--- BEGIN READING PASSAGE ---

In addition, the refineries that refine the dore into pure gold usually do not have the facilities internally to mint coins.  Refined gold is sent by refineries to national mints which then stamp it into various gold coins common today including US Double Eagles, Canadian Maple Leafs, South African Krugerrands, etc.  Since the mines themselves rely on both refineries and mints to process gold from the rough dore state to the pristine coin state, any gold direct-marketing plan would have to be economically viable and profitable for not only the mines, but the refineries and the mints as well.

 

Since the chain of mines, refineries, and mints happily wholesales to bullion banks and central banks right now, it is not too hard to believe that they could also profitably sell gold direct to private investors and citizens.  I think it would be very beneficial for gold investors and gold miners alike if some way could be devised to offer gold directly from a mine or from a mint on behalf of a mine to the people.  The prices would be set so everyone made a profit (mutually-beneficial transactions are the basis of ALL free-market commerce) and the effectively off-market gold transactions could have a substantial impact on gold prices as they would siphon gold off the world markets and move it into the hands of the people.

 

Any gold direct-distribution plan that limited the amount of gold flowing into central bank vaults could be extremely beneficial for both investment demand and by extension the price of gold.

 

While larger investors would be more than happy to buy gold directly from the mines they own, that plan would not help move gold to the normal people, the folks who would love to own gold but have not yet accumulated significant capital portfolios.  Brian Fagan had a phenomenal idea in 1999 that could almost single-handedly turn gold investment demand around, arrest the gold price deterioration, and there is not a single thing the central banks and anti-gold crowd could do about it!

 

Like most great and profound ideas, Mr. Fagan’s thoughts are elegant in their simplicity yet potentially unlimited in their power and scope.

 

What if there was a common physical gold investment vehicle that everyone could afford?  What if people, if they had a spare $20, instead of blowing it could buy some real physical gold. 

 

I don’t know about you, but I have found the allure of gold-in-fist irresistible!  When I have the opportunity to talk with people who have never actually seen or handled gold bullion, I love to dump a dozen Double Eagles into their hands and watch their eyes sparkle with gold-lust.  Like some mighty king of old, they suddenly understand the timeless allure of gold as they feel the cool, heavy metal in their cupped hands.

--- END READING PASSAGE ---

WHAT YOU NEED TO DO ->
- 1) Render the listing below as a JSON list of strings, one string per line, with blank lines omitted. Begin at the line that contains "You are a GUI", stop after the line that contains "(1993, 512)", and leave the pictures out.
- 2) Please carry on the passage about selling gold directly from mines and mints to ordinary people, picking up from its last sentence.

--- BEGIN DATA FOR THE TASK ---

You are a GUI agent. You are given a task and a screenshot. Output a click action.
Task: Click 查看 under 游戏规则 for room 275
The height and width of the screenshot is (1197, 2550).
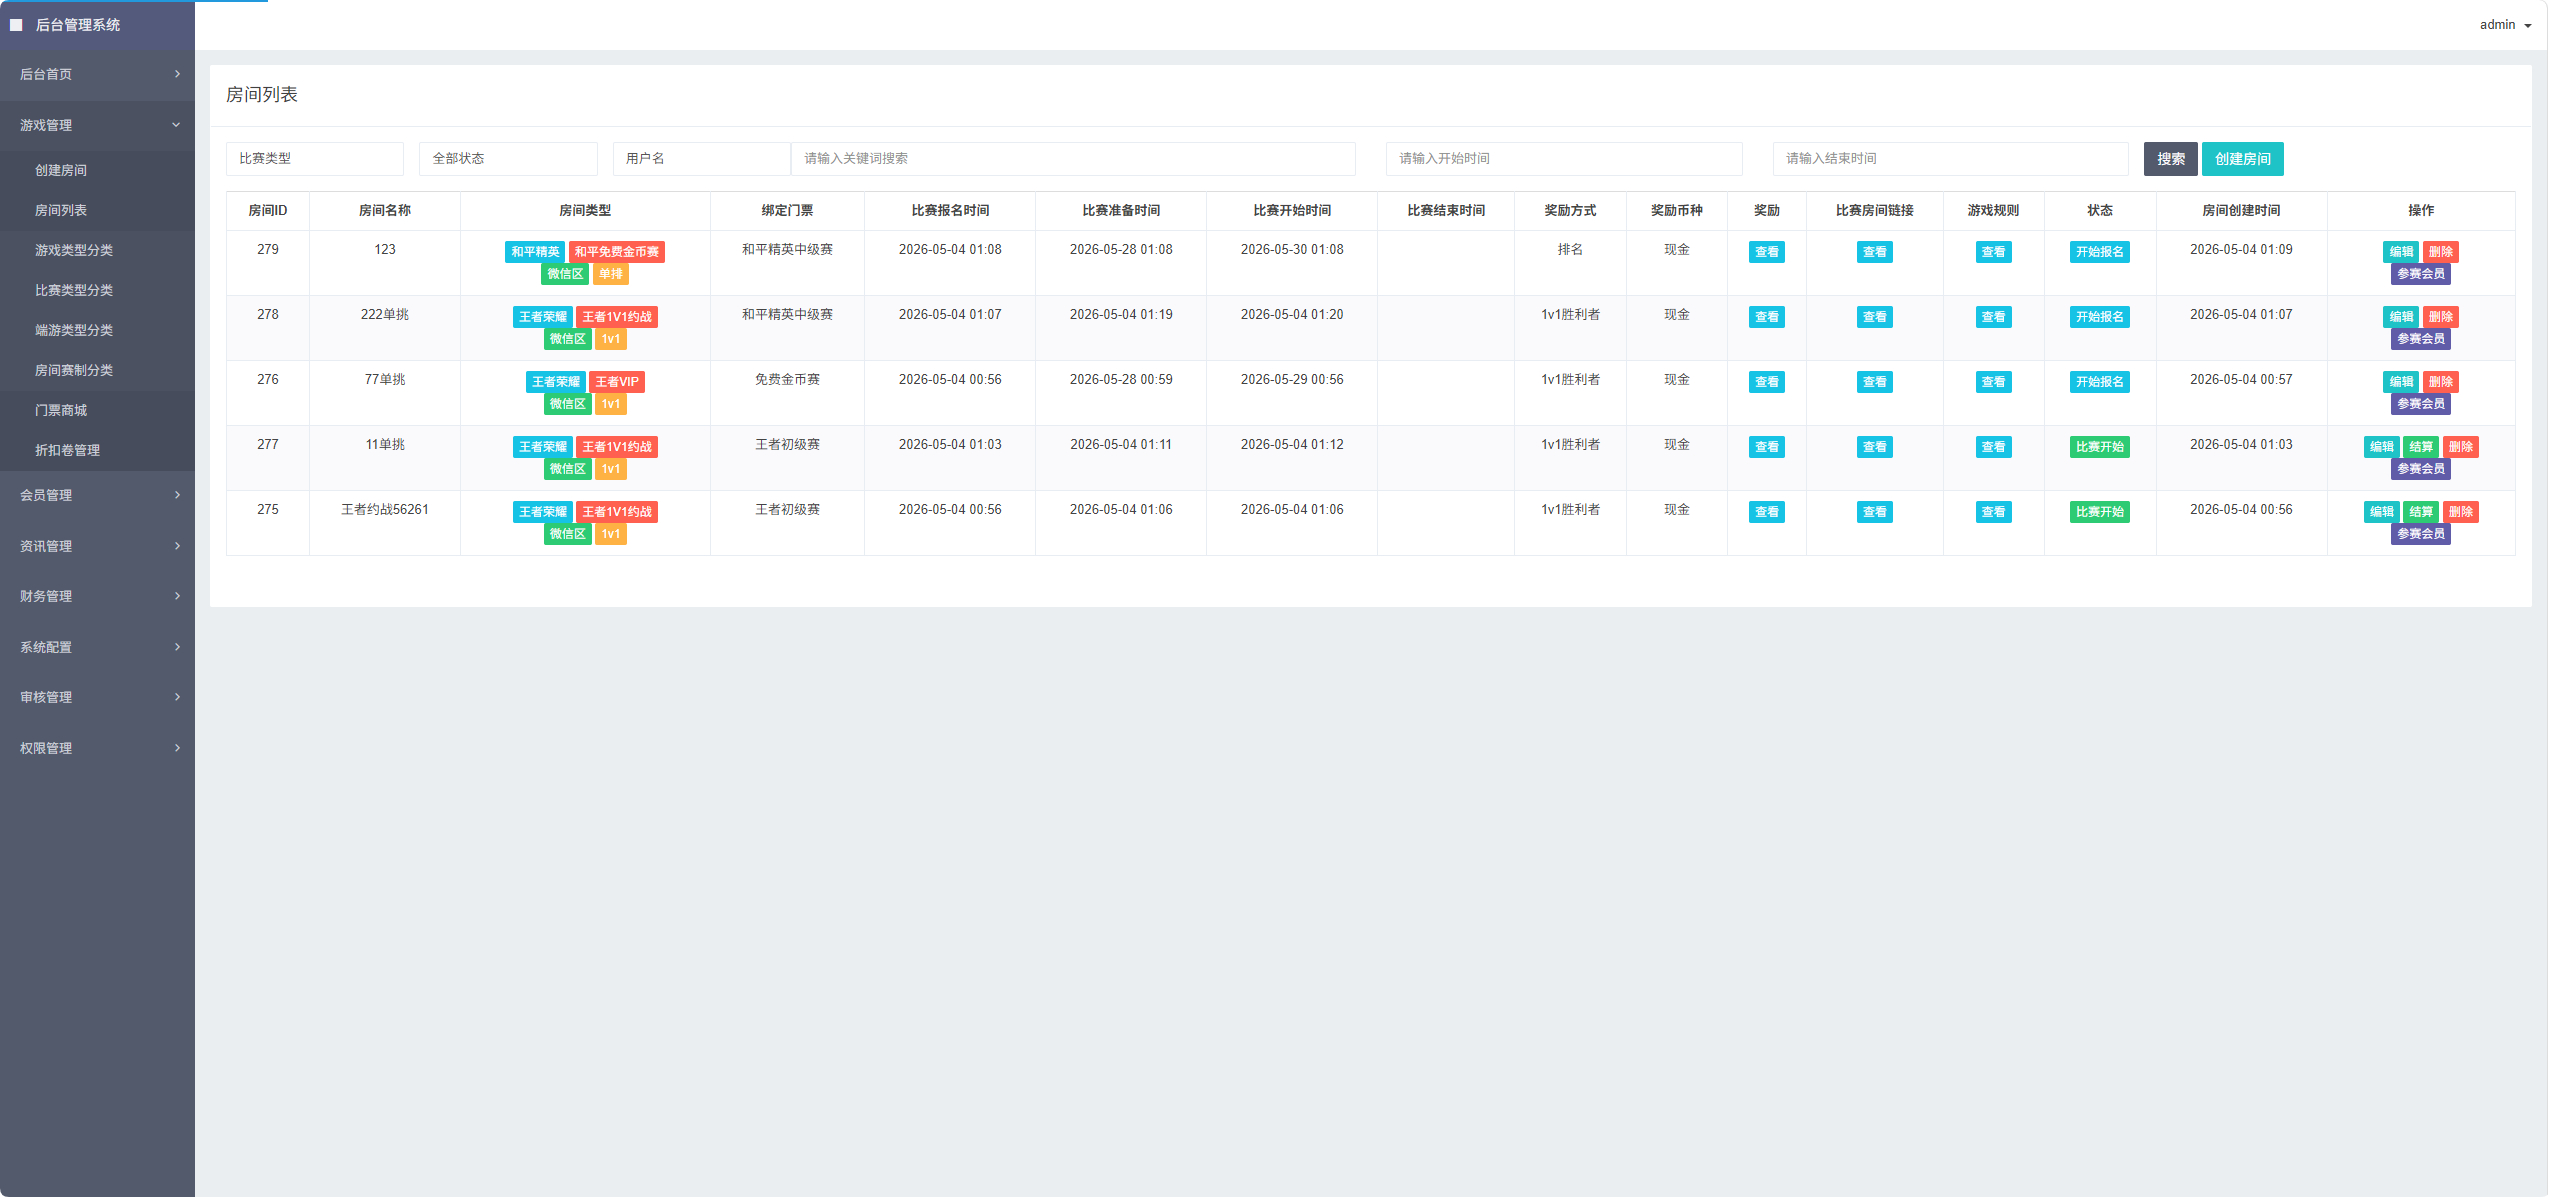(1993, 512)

--- END DATA FOR THE TASK ---
--- BEGIN DATA FOR THE TASK ---

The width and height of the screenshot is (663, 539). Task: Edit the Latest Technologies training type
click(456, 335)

--- END DATA FOR THE TASK ---

FINAL RESULTS ->
- 1)
[
  "You are a GUI agent. You are given a task and a screenshot. Output a click action.",
  "Task: Click 查看 under 游戏规则 for room 275",
  "The height and width of the screenshot is (1197, 2550).",
  "(1993, 512)"
]

- 2)
Getting gold into everyday circulation again as it was for millennia in the past could prove to ignite a gold revolution!

 

Mr. Fagan’s excellent idea to accomplish this ultimate strategic mission is to have several gold mines sponsor and cut a deal with a private mint.  The gold mines would have a portion of their gold production sent from their refineries to the private mint, which would then mint standardized coins in various small denominations of weight.  The gold coins would then be easily available for purchase directly from the private mint for everyday people to buy and invest in, and would be standardized and certified in form, content, and purity.

 

For example, the private mint could mint standardized gold coins in 1/20th ounce, 1/10th, 1/4th, and 1/2 ounce increments.  At $300 gold, the 1/20th ouncers would contain $15 worth of pure gold, the 1/10th ouncers $30, the 1/4th ouncers $75, etc.  Ordinary people worldwide would have the opportunity to order gold directly from the private mint in small denominations.  Mr. Fagan even mentioned varying the shape of the different weights of coins to make them easier to rapidly identify.  The coins would not be legal tender currency, but would represent fixed weights of gold.

 

Just as in millennia past, small-denomination gold coins would enable gold to rapidly flow to normal everyday people!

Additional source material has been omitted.